Pour les dix ans du club, la
décision de faire une sortie l’été est prise. La Bretagne est
choisie car complètement inconnue, et Pierre Phélipot se propose
gentiment de nous guider sur les petites rivières de l’Isole, du
Ster-Goz et de l’Aven.
Notre gîte,
le moulin de Kerchuz se trouve en plein milieu de la forêt juste à
côté de l’Isole.
1er jour
Après s’être installé dans le gîte la veille au soir, il s’agit
alors de faire une prospection de la rivière et du biotope. L’Isole
est une rivière peu large qui possède aussi une eau légèrement
teintée caramel. La rivière est aussi très sauvage, de ce fait la
petite balade entamée en bermuda se transforme après un aller-retour
au moulin en véritable expédition avec pantalon et chaussures de
montagne. La rivière particulièrement isolée est aussi très
difficile d’accès.
En fin
d’après midi le groupe se divise en deux : un groupe reste sur
l’Isole, un autre part sur le Ster-Goz.
Dans
l’attente du coup du soir une reconnaissance du Ster-Goz est faite,
la rivière s’avère aussi large que l’Isole mais encore moins
profonde et seul des truitelles sont observées, cependant de
magnifiques postes sont repérés et on note aussi un entretient
exemplaire de cette rivière et de ses rives.
Pour le coup
du soir le groupe du Ster-Goz décide de s’approcher du lieu de
rencontre entre l’Aven et le Ster-Goz juste à coté d’un pont.
La fin du
coup du soir approche et seul une truite maillée est prise (et
relâchée).
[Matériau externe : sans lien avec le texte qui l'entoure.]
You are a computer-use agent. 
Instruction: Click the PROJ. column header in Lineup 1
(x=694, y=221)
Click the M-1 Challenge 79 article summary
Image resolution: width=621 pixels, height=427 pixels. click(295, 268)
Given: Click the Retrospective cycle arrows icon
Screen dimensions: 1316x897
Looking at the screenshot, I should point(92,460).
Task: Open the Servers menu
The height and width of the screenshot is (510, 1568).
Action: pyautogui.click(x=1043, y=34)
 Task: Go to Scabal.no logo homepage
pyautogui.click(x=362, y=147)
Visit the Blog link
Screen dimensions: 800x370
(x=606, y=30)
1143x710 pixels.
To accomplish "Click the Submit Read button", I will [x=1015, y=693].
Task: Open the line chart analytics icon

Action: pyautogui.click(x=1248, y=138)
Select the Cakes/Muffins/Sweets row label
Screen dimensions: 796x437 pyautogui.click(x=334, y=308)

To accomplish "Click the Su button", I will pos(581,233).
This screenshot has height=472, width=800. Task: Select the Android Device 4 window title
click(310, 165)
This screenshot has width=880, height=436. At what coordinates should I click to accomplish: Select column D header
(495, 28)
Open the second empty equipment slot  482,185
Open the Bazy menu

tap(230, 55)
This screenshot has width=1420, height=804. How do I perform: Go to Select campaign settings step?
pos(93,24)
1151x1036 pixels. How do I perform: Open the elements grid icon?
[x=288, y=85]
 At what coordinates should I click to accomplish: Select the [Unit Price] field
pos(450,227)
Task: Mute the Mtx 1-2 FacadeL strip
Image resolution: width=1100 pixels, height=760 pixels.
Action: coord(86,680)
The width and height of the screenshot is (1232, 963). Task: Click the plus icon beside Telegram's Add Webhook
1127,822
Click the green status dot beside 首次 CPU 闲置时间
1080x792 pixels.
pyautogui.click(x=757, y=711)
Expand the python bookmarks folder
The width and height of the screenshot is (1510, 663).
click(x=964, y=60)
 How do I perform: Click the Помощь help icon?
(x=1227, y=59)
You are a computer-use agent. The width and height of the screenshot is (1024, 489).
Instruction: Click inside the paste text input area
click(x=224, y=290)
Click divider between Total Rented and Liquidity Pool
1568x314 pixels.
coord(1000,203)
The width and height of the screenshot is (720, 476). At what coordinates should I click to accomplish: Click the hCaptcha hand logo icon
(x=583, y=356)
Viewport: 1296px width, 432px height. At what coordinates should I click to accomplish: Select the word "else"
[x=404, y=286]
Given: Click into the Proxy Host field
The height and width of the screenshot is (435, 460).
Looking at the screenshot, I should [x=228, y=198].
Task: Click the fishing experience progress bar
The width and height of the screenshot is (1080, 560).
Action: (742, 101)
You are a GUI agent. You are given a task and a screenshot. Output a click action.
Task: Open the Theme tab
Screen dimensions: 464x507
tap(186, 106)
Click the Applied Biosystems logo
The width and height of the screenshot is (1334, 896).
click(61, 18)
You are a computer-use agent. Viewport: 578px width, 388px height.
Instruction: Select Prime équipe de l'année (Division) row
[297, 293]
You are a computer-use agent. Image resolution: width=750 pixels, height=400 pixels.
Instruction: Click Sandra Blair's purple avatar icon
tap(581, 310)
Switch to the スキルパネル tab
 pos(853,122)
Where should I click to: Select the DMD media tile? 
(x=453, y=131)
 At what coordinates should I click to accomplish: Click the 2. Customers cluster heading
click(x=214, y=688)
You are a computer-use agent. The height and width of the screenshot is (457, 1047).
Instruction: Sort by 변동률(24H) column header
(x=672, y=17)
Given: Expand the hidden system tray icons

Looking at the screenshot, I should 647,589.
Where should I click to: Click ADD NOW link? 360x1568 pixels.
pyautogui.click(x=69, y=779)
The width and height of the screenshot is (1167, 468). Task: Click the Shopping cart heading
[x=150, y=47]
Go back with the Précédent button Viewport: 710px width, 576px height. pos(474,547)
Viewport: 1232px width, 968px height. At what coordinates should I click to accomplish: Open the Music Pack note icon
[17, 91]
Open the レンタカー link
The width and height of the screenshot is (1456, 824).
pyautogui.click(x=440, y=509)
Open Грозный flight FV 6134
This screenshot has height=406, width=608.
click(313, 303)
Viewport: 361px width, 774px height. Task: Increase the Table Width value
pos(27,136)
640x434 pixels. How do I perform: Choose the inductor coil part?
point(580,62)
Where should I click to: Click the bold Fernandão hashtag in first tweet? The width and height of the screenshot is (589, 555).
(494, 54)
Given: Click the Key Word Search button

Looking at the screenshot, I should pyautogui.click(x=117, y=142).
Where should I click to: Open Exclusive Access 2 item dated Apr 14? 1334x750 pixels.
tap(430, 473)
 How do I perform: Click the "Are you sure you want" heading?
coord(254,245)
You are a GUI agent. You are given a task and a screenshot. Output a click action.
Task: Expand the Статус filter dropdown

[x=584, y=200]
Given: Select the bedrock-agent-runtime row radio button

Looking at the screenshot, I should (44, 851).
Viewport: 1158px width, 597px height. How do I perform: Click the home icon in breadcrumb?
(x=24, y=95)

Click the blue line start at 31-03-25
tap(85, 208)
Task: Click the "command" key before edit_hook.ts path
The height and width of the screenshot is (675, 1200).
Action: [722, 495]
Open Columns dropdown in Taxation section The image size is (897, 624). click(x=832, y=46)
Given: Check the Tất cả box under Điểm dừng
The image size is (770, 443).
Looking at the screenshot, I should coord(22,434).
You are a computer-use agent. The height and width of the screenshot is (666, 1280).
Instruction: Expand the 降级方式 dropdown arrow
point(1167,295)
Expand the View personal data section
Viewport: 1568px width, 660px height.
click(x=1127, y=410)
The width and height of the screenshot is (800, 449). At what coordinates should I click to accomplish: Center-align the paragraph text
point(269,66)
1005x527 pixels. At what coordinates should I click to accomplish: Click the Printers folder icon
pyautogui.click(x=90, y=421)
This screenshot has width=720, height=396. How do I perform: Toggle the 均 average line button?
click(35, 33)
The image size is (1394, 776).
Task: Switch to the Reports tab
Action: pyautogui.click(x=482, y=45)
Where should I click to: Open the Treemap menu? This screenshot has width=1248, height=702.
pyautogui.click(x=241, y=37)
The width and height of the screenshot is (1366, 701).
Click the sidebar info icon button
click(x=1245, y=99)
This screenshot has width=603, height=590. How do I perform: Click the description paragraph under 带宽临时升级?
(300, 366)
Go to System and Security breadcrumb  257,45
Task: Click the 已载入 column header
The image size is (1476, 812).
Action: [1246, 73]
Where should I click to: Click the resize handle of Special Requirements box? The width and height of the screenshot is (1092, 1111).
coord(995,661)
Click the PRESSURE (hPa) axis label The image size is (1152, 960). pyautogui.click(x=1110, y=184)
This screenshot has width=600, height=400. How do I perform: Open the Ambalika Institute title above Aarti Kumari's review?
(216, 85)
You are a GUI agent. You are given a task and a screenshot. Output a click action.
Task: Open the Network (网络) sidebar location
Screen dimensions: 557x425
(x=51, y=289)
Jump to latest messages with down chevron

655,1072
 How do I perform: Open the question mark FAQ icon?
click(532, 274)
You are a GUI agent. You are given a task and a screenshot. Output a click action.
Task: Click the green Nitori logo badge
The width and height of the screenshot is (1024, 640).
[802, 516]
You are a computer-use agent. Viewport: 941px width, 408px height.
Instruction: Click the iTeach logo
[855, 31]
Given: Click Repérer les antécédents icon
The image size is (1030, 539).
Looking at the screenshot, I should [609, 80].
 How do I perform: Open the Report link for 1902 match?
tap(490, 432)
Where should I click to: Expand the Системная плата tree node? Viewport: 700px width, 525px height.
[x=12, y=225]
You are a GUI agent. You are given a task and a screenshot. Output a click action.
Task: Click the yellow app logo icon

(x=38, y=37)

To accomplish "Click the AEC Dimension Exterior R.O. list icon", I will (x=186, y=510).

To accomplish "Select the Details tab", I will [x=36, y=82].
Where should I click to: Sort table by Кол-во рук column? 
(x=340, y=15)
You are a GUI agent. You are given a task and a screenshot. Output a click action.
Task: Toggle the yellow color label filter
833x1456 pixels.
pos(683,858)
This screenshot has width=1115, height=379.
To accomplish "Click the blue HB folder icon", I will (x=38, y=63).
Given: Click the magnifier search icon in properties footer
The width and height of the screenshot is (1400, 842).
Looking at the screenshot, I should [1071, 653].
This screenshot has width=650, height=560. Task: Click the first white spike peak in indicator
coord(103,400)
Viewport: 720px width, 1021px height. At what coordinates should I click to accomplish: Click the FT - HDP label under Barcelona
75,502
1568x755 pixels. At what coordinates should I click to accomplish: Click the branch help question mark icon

Les pêcheurs se regroupent sur une roche dépassant de
l’eau entre les deux tuyaux permettant l’écoulement de l’eau sous le
pont. Soudain un mouvement inhabituel de l’eau est observé ce qui
suscite l’intérêt des pêcheurs. Après s’être levé c’est un poisson
de cinquante centimètre avec une magnifique robe bleue argentée et
avec une queue immensément grande que nous admirons : un Castillon
en train de remonter la rivière…Nous sommes au pays du saumon…
2ème
jour
Cette journée commence paisiblement,
le
groupe attend impatiemment l’équipe de tournage qui va nous
suivre jusqu'à la fin de la semaine ; équipe qui rassurez-vous
se résume à deux personnes : Erwan et David (voir l’article :
vidéo sur la Bretagne).
Pierre
Phélipot nous met en contact avec Jean-Pierre Morvan, monteur
semi professionnel.
Il monte
uniquement des mouches en lièvre, et nous subjugue lorsque il
nous montre ses séries (plusieurs centaines) de mouches
parfaitement identiques. Il nous donne aussi quelques astuces de
montages pour les collerettes en lièvre.

Le coup du
soir se fait avec Philippe et Julien sur la partie Amont de la
rivière. La pêche du poste réserve beaucoup de surprises, même si
les truites ne sont pas celles que l’on rêve de pêcher, elles
nous accordent toutefois des combats surprenants.
La pêche
dans ce type de rivière est très formatrice car les gobages observés
sur l’eau sont très rares ; il faut donc inciter la truite à mordre
par le passage de la mouche artificielle. Pour cela il faut réussir
à lire l’eau, essayer de trouver l’endroit précis où se poste la
truite pour provoquer l’attaque.
La soirée se
termine par une partie enflammée aux jeux de cartes …
3ème
jour
Le soleil caniculaire nous oblige à attendre le coup du soir.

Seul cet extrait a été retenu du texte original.